• **RECORDS SUPPLIED**
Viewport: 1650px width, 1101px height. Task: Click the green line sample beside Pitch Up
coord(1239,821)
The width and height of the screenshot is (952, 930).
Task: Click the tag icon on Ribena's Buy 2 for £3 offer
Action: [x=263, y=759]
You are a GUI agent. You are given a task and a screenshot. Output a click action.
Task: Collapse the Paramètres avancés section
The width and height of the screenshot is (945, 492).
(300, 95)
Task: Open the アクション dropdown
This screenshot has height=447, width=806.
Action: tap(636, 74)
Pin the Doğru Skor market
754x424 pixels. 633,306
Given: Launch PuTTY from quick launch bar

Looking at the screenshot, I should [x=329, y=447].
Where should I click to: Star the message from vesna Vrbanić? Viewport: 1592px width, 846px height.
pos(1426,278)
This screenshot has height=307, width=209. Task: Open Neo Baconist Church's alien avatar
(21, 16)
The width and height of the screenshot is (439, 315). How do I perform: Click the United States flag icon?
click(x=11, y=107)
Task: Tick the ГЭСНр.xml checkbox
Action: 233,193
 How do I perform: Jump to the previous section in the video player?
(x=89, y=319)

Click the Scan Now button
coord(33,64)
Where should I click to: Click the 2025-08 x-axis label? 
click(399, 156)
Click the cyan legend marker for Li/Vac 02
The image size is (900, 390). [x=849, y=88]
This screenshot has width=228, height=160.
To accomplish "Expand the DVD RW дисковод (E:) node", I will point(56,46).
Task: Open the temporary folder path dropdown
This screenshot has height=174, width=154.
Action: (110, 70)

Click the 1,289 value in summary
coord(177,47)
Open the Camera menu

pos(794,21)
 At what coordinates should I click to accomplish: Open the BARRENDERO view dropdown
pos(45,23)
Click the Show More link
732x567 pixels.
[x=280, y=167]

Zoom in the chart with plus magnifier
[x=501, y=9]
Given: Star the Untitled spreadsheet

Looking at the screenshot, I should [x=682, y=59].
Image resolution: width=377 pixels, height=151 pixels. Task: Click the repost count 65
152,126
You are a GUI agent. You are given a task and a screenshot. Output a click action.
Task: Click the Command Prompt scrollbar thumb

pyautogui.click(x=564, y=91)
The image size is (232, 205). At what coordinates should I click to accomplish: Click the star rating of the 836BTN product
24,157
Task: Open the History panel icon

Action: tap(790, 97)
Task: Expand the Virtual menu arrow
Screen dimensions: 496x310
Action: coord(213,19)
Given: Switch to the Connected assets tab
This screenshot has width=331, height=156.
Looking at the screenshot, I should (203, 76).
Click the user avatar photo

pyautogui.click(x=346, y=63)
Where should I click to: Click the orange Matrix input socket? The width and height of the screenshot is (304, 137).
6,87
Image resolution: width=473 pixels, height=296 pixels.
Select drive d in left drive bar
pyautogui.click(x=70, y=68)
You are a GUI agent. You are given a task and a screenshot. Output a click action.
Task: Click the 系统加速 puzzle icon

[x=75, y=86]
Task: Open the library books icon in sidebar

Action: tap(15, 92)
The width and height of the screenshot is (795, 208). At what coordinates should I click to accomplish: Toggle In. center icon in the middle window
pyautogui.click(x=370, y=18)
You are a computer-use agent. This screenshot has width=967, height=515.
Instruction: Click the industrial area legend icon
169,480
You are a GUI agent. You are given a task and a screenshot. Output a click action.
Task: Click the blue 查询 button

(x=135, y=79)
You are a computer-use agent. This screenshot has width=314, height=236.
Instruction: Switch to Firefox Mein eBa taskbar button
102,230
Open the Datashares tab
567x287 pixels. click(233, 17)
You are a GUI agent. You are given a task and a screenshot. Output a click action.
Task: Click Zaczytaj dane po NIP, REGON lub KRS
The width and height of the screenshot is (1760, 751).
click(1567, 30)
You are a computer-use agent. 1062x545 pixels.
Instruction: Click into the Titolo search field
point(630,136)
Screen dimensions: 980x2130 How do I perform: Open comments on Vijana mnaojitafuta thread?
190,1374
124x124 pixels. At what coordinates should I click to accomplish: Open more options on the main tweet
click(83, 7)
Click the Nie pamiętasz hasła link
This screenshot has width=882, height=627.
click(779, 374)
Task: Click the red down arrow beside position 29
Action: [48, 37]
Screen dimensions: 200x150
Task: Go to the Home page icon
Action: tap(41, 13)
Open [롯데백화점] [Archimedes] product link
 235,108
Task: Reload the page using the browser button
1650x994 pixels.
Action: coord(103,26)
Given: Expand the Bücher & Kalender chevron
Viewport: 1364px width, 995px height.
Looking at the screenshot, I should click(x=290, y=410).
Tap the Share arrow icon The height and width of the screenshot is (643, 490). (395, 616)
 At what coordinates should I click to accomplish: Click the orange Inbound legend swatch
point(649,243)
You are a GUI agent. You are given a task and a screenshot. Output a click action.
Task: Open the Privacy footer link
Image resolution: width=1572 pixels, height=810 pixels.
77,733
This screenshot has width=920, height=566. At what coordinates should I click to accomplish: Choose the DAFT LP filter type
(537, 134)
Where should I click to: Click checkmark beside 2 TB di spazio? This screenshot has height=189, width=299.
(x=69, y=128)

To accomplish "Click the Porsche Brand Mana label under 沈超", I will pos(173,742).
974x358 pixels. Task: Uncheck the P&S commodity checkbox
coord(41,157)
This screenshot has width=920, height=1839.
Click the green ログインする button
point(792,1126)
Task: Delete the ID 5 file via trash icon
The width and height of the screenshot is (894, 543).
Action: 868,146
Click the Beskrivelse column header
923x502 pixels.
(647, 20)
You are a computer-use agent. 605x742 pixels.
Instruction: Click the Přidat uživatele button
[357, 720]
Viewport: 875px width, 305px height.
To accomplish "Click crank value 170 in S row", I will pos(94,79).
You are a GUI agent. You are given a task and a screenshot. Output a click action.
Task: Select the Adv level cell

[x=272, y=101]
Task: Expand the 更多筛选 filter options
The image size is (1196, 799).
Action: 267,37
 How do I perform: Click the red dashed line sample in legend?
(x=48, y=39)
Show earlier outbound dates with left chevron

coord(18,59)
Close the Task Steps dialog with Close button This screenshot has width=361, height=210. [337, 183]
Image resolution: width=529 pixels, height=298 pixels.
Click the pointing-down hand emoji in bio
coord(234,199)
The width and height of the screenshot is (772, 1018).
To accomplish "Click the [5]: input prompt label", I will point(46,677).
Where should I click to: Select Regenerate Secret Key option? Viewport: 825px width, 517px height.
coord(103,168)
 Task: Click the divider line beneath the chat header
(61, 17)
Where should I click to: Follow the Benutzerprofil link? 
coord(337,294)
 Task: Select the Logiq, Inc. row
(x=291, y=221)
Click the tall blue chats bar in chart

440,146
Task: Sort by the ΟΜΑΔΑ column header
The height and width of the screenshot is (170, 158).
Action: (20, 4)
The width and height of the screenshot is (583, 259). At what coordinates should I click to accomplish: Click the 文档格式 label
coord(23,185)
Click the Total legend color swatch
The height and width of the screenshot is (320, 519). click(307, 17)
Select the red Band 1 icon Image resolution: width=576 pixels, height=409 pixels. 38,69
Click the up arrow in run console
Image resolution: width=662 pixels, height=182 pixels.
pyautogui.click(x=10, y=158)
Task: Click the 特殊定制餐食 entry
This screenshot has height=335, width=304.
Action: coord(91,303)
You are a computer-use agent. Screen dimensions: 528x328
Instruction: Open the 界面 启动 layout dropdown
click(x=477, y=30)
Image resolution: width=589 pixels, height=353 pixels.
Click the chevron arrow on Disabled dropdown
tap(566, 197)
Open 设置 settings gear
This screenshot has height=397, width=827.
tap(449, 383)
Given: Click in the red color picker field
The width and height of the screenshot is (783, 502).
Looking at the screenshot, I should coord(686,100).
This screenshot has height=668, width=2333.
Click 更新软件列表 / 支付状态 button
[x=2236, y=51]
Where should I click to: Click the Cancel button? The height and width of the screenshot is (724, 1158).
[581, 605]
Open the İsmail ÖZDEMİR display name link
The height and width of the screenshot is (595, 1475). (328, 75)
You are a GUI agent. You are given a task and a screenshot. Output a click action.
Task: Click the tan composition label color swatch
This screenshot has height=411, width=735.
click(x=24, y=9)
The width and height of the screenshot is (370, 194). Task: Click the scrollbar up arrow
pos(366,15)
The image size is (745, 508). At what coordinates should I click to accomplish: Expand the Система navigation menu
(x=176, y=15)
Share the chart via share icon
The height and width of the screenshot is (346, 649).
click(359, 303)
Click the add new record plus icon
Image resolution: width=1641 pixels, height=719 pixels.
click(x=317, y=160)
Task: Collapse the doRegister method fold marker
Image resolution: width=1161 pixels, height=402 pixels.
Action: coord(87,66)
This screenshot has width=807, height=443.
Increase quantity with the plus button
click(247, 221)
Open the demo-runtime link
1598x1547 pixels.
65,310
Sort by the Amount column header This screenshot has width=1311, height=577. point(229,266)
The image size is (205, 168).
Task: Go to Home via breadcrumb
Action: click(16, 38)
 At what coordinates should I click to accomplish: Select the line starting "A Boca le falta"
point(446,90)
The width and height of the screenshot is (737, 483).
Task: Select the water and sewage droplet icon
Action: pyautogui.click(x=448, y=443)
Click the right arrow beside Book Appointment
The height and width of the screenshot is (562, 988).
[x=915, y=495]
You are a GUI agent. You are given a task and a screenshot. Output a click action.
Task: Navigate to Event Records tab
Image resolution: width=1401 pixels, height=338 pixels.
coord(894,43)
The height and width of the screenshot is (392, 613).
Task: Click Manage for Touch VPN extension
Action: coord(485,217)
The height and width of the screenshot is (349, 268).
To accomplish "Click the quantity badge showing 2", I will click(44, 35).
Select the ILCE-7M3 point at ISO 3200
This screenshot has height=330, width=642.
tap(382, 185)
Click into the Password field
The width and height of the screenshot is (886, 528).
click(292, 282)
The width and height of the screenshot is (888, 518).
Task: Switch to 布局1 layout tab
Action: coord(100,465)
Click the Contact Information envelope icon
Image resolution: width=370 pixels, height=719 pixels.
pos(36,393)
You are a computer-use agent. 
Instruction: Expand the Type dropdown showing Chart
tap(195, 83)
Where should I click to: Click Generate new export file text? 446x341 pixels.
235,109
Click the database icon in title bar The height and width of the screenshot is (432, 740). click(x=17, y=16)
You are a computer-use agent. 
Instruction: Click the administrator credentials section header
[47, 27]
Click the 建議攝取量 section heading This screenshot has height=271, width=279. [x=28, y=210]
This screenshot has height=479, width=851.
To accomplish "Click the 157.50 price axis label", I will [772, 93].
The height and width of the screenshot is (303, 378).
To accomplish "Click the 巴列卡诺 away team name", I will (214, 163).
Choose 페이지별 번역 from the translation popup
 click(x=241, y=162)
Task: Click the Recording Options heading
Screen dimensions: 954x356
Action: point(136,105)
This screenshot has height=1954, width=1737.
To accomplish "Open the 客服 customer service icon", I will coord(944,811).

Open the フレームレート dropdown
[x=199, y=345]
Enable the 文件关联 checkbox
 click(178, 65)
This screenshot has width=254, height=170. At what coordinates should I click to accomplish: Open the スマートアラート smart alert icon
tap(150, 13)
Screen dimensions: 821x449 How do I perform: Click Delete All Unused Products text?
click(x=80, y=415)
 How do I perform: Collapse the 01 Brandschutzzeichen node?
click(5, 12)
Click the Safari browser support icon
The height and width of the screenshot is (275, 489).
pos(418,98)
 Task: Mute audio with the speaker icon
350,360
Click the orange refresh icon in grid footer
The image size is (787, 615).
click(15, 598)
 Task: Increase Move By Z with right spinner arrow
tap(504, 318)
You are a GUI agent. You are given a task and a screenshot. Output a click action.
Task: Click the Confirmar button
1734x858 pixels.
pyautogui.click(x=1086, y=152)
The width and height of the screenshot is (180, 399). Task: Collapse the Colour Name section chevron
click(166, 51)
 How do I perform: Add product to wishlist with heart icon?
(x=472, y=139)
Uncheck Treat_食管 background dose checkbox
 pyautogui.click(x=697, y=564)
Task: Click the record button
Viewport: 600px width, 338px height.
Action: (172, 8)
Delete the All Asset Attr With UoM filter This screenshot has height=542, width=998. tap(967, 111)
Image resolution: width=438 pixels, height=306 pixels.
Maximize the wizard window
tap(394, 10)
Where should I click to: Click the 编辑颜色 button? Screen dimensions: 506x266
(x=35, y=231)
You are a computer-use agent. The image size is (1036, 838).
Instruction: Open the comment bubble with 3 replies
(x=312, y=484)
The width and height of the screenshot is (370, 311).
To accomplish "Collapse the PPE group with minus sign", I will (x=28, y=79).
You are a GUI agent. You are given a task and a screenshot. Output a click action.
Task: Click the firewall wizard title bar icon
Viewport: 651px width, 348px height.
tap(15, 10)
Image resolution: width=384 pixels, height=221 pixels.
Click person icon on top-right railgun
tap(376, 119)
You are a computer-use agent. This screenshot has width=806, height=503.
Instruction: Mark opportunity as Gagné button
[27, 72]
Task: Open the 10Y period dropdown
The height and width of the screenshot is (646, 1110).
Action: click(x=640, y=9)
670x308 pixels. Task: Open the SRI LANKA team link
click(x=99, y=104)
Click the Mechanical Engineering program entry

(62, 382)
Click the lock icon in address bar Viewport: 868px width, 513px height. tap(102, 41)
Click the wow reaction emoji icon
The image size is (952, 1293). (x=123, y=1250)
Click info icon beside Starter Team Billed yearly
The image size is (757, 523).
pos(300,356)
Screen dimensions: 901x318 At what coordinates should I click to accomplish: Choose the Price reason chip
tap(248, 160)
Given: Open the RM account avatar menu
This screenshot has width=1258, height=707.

• **WORK TO BE COMPLETED**
Copy the lines above exactly. Start with the line containing "Image resolution: width=1641", end with the line containing "Click the Contact Information envelope icon", and include both.

• **SOLUTION FOR THIS PROBLEM**
Image resolution: width=1641 pixels, height=719 pixels.
click(x=317, y=160)
Task: Collapse the doRegister method fold marker
Image resolution: width=1161 pixels, height=402 pixels.
Action: coord(87,66)
This screenshot has width=807, height=443.
Increase quantity with the plus button
click(247, 221)
Open the demo-runtime link
1598x1547 pixels.
65,310
Sort by the Amount column header This screenshot has width=1311, height=577. point(229,266)
The image size is (205, 168).
Task: Go to Home via breadcrumb
Action: click(16, 38)
 At what coordinates should I click to accomplish: Select the line starting "A Boca le falta"
point(446,90)
The width and height of the screenshot is (737, 483).
Task: Select the water and sewage droplet icon
Action: pyautogui.click(x=448, y=443)
Click the right arrow beside Book Appointment
The height and width of the screenshot is (562, 988).
[x=915, y=495]
You are a GUI agent. You are given a task and a screenshot. Output a click action.
Task: Navigate to Event Records tab
Image resolution: width=1401 pixels, height=338 pixels.
coord(894,43)
The height and width of the screenshot is (392, 613).
Task: Click Manage for Touch VPN extension
Action: coord(485,217)
The height and width of the screenshot is (349, 268).
To accomplish "Click the quantity badge showing 2", I will click(44, 35).
Select the ILCE-7M3 point at ISO 3200
This screenshot has height=330, width=642.
tap(382, 185)
Click into the Password field
The width and height of the screenshot is (886, 528).
click(292, 282)
The width and height of the screenshot is (888, 518).
Task: Switch to 布局1 layout tab
Action: coord(100,465)
Click the Contact Information envelope icon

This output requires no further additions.